Virginia Snider married Jim Frank in 1944, a year that marked a transition for her from one world to another very different from what she had known. Virginia grew up in rural West Virginia. Photographs and stories from those times reveal just what you would expect—very little money, very little education, and a burning desire to get away and find something better. Her father had abandoned their little family when she was not yet ten, and her mother was a schoolteacher, so there would never be money. Her ticket out would be education. She studied and worked and found a way to go to college. Her personal yardstick became education for those she would meet, the man she would marry, and the children she would raise.

After marrying Jim Frank, her first job was to get him through college. His chosen path—an officer in the Air Force—required it. The result was that Virginia became an Air Force pilot’s wife.
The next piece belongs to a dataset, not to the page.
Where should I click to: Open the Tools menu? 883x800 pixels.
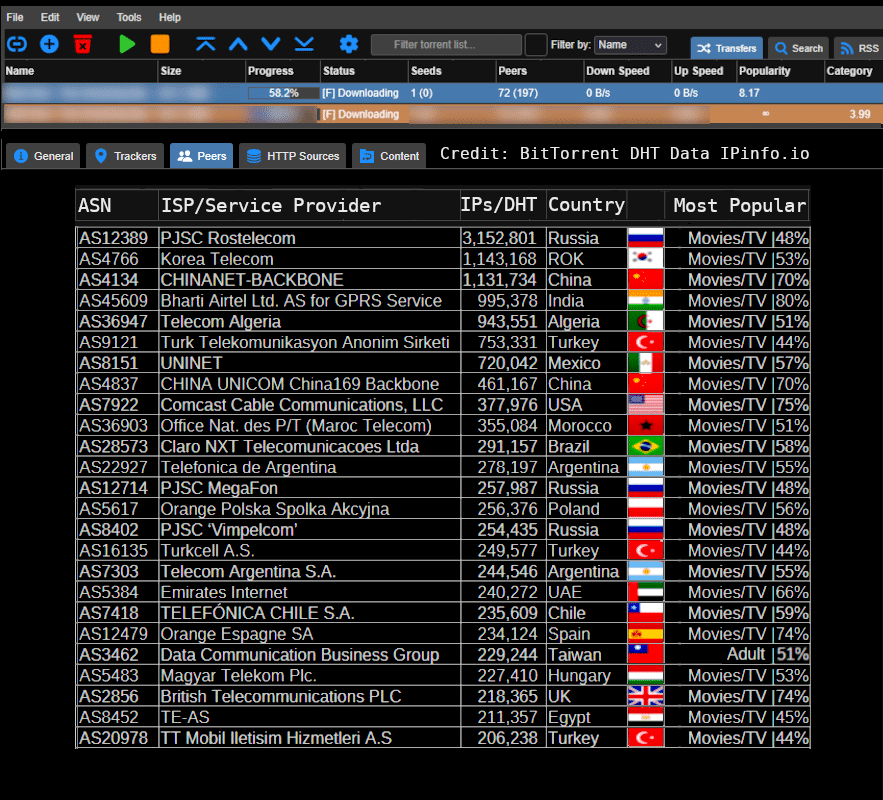[x=129, y=17]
This meant frequent relocation and few long-term relationships—quite a difference from growing up where families knew each other for generations.

Virginia Frank

Her children were with her, though, and we became her most fervent cause. We knew what was expected, that grades were the currency of approval. Her oldest son attained his PhD. I have an MBA and a Masters in Education. Her daughter is pursing a career in veterinary medicine. If Mother were alive today, I would argue that education did not prove to be any measure of success. However it was the central theme while we grew up, and it kept her focused those many years and many Air Force bases as Jim Frank pursued his career.

Virginia never did get many of those things she might have wished for when she dreamed on that big front porch swing as a young girl in Mason, West Virginia, but in the end I believe she felt she had been successful. Though the path was tumultuous, I believe she more than approved of the outcome. Virginia died of cancer at an early age, as did her husband, Jim. She cared very much about her children in the ways she knew and thought best. We understand this now and appreciate it more as we grow in age and wisdom ourselves.